恐怖に駆られた妻が夫に飛びかかると、夫は妻に馬乗りになって首をしめたが、その瞬間、マティルドの父が入ってきて娘を救った。「自身の行いにぞっとなったヴェルレーヌは階段を駆け下り、人殺しのように逃げ出して、母の家で眠りについた」。ランボーはことの顛末を知らされると、手をたたいて喜び、ヴェルレーヌを思うがままに引き回すようになる。掣肘(せいちゅう)を失った二人は屋根裏部屋で禁断の営みに熱中する。ここで興味深いのは、ヴェルレーヌの両性具有性である。

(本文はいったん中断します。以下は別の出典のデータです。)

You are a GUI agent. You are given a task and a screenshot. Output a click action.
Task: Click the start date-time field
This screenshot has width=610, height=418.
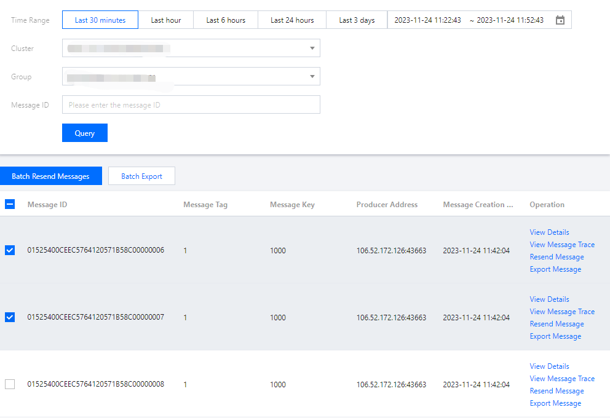(427, 20)
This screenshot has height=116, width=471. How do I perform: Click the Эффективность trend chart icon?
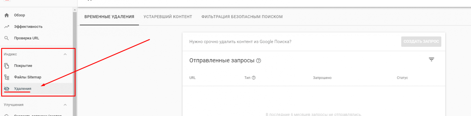click(x=7, y=27)
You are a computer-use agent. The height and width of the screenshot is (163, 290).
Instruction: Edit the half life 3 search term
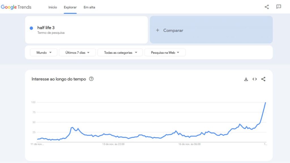46,28
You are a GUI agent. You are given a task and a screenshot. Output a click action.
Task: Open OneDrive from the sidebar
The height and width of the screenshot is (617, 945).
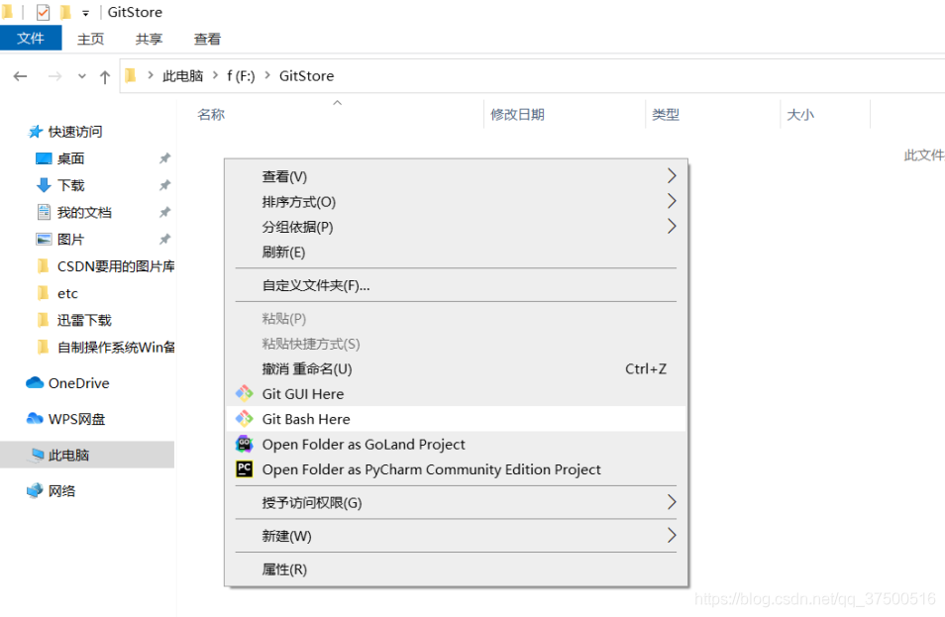click(67, 383)
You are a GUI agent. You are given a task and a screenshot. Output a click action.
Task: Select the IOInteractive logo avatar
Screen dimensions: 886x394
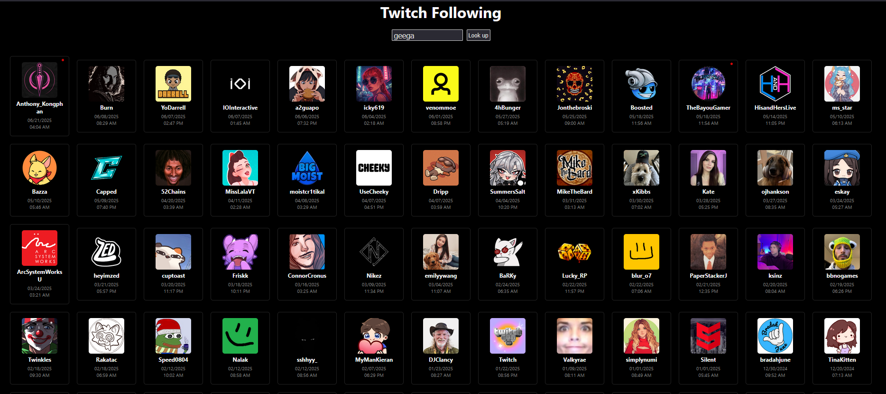tap(240, 84)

二人の性交で男役を務めていたのはランボーであった。ヴェルレーヌの気質は、自らを従属させる方に向かった。(中略)だからといって気が向いた時には、女の肉体に欲情をそそられなかった訳ではない。彼は体格の良い青年も、豊かな胸の陽気な女も、どちらも良しとしたのである。
ランボーとベルギーに出奔したあげくピストル射撃事件を起こし、以後はデカダンスの道を転がり落ちたが、まさにそれによって「呪われた詩人」の栄光を担ったのである。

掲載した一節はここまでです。